PictureThe Life and Death of Peter Sellers has received a very healthy transfer. Colour is the main positive on the picture, with great time and care taken to bring the lucid feel of the swinging sixties to life. Blues, yellows, greens and reds are the highlights here literally and add a great sense of depth and realism to proceedings, with no signs of bleeding or disfigurement. The overall quality of the picture too is excellent, with a great deal of clarity and crispness throughout, breathing a great amount of life to the film. Everything from the lavish sets of the Pink Panther, the dark, grey war room in Dr. Strangelove, the luxury surroundings in the star's hotel room, or even the sight of Sellers standing absolutely still as beautiful snowflakes full around are perfectly realized, and give the picture added class. Admittedly, there are some signs of picture grain and edge enhancements, but these are only slight and will not affect the viewing quality of the film.
SoundPresented in a main English 5.1 Dolby Digital track and a second English 2.0 surround sound track, the film's dialogue is well presented here, with great attention to detail taken to bring the actor's vocals to life, particularly in the case of Rush's almost perfect English accent, Lithgow's sterner American tone and Stephen Fry's unmistakable sarcastic and droll voice. Further down the line is the music and score, which thanks to music producers Richard Hartley and Ray Davies, is as energetic and vibrant as it was back in the sixties and seventies, full of swagger and suave.
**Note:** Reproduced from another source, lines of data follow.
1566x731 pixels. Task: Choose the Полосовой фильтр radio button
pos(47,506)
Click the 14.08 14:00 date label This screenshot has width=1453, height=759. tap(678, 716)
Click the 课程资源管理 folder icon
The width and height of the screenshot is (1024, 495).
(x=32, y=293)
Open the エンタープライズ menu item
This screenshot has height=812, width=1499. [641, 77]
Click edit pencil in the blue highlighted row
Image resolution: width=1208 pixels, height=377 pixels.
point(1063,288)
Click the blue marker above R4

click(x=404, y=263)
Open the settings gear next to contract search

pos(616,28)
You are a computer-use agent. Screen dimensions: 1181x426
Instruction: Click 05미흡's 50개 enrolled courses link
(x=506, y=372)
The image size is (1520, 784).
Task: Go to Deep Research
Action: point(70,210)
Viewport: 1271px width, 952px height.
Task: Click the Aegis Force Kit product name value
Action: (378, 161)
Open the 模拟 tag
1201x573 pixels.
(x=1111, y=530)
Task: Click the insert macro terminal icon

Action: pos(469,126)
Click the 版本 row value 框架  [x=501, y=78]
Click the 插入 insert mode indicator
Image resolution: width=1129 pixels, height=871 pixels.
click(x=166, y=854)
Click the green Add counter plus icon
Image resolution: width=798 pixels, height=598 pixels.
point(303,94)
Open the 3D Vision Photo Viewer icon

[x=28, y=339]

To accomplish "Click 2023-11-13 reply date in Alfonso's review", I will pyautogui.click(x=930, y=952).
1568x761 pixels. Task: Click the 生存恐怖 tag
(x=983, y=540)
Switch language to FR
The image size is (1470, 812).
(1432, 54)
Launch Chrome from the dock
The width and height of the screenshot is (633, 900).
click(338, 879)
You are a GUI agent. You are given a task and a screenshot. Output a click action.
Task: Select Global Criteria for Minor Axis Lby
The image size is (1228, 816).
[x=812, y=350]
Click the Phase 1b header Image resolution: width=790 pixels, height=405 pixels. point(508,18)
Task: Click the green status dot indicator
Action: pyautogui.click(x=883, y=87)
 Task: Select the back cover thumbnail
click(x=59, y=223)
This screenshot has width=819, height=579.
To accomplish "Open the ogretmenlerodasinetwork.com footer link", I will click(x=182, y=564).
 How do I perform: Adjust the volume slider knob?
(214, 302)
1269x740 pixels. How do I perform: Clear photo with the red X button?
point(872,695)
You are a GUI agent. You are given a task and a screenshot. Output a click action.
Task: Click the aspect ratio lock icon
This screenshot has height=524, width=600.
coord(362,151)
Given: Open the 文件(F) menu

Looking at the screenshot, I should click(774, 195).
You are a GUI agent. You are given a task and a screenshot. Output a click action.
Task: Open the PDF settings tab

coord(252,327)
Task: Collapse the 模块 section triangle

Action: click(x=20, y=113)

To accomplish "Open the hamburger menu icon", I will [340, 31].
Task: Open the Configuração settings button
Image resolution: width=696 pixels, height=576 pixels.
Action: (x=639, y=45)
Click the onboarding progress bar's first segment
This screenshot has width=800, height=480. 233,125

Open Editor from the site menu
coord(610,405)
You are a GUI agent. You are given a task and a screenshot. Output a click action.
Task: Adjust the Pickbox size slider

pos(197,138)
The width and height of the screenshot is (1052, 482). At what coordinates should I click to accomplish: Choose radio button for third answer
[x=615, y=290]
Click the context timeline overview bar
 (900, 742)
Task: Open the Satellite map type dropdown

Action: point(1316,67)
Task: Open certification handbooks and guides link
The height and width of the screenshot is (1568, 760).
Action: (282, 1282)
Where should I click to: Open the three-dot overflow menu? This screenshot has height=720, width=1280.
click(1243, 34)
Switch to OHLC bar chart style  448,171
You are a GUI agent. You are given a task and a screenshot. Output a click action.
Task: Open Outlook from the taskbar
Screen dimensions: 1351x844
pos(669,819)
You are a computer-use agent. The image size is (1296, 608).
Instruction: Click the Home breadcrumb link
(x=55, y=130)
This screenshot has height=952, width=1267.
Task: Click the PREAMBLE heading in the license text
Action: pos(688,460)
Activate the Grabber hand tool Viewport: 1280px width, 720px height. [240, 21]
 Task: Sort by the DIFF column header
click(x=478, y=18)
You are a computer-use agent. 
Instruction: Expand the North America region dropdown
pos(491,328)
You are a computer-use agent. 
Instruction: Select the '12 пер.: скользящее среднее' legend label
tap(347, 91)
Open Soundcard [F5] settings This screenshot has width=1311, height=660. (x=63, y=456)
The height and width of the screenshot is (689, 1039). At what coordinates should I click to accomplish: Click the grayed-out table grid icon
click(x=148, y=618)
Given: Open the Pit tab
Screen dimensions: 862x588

Combined with the musical works of Tom Jones, which features more than any other artist, they add a jazzy feel to an already colourful film.
ExtrasTwo commentaries are available here, the first with director Stephen Hopkins and star Geoffrey Rush and the second with writers Christopher Markus and Stephen McFeely. Both of the commentary tracks are worth a listen, with enough anecdotes and production stories to keep fans of the film happy, as well as giving their own suggestions and opinions of the great comedian, with particularly interesting insights from Rush, who sounds as if he was born to play the role.
In addition to the commentaries, there are eight never-before-seen deleted scenes, which do little to enhance the plot, but do have some more amusing moments from Rush and are worthy of your time. There is also a documentary on the making of the film which, as with most documentaries nowadays, is of an average standard, with the usual array of interviews with cast and crew interspersed with clips from the film. Worth a watch for fans, but otherwise it's nothing special.
VerdictA good package all round here, even if the extras are on the small side. But in every other way, this film delivers. Technically the DVD is as good as anything released this year with a great audio and video transfer, showing immaculate detail and class and breathing extra life into a great film. The film, despite its shortcomings, is extremely entertaining and offers an intelligent and at times quite original take on the “biopic.” Add to this some nice touches from director Hopkins, and a superb Geoffrey Rush as Sellers and you're in for quite a treat.